In truth, the Malta Labour Party has not been able to find its feet again since Dom Mintoff voted against his own government over a motion in parliament that had been considered by Alfred Sant as a confidence vote. This had led to the party calling for a fresh election barely two years after being returned to power in 1996.

Turning the original motion, over a waterfront project (!), into a confidence vote was Labour's greatest strategic mistake at the time. Since then, the party has been making one mistake after another in both its policies and in the way it has tackled those who were in disagreement with its views.

Today, the party finds itself at the crossroads. Which way will it be taking? Never mind Mr Mintoff, he truly belongs to the past. But is not Karmenu Mifsud Bonnici whipping up unnecessary turbulence for the party with his vague motion to the delegates on the party's stand over EU membership? As if this were not enough, the party's vigilance board some time ago came out with the surprise announcement of a warning given to Alfred Mifsud who eventually left the party.

Where does this leave the MLP now? It leaves it short of another talent. Can the party possibly afford to continue losing some of its best brains? Was it not enough for it to lose Lino Spiteri and George Abela?

The MLP is now trying to put behind it its recent past when it so ardently fought so many imaginary enemies in its EU referendum and election campaigns. But as it changes course, stops tilting at windmills and accepts "the reality of the situation", as decreed by the majority of the people when they voted in favour of membership, the position of Dr Sant as leader of the party becomes untenable.

For how can a party leader who had made it his mission to see Malta, stay out of the EU now convincingly argue that although partnership is the right option, they will be acting within the parameters of the new reality of Malta as an EU member?

Of course, the MLP is doing the right thing in making the U-turn and deciding to give its contribution so that the island will make the best out of membership. But, surely, such a change in policy ought to have propelled to the top of the party's hierarchy people who had not expressed themselves so categorically against membership.

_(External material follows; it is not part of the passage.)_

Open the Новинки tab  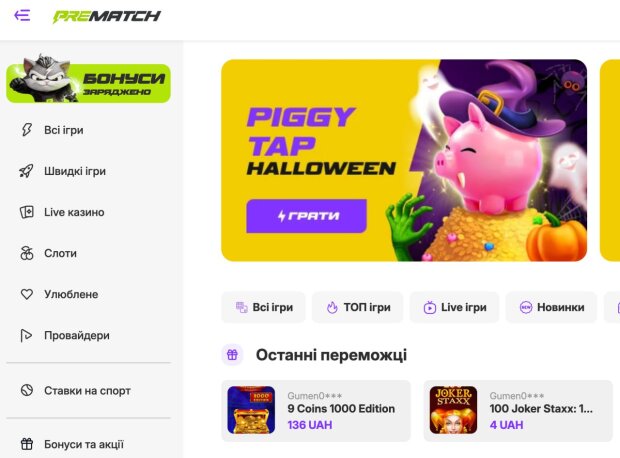(551, 307)
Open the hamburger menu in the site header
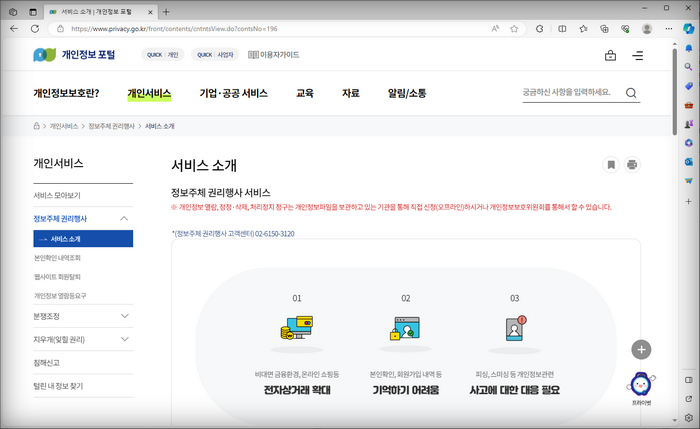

Does it come as a surprise that a report commissioned by the party to analyse the last electoral defeat speaks of several wrong strategic decisions, particularly over the way the MLP dealt with the EU membership issue? The first big mistake over this was committed when the party closed its doors to membership rather than keeping its options open.

The party has now come out with its first draft document, called "Our role in the European Union - in the best interests of Malta and Gozo". In it, it has confirmed it would now seek to get the most out of membership. In time, the MLP too will fall completely in line with the views of the majority of the people.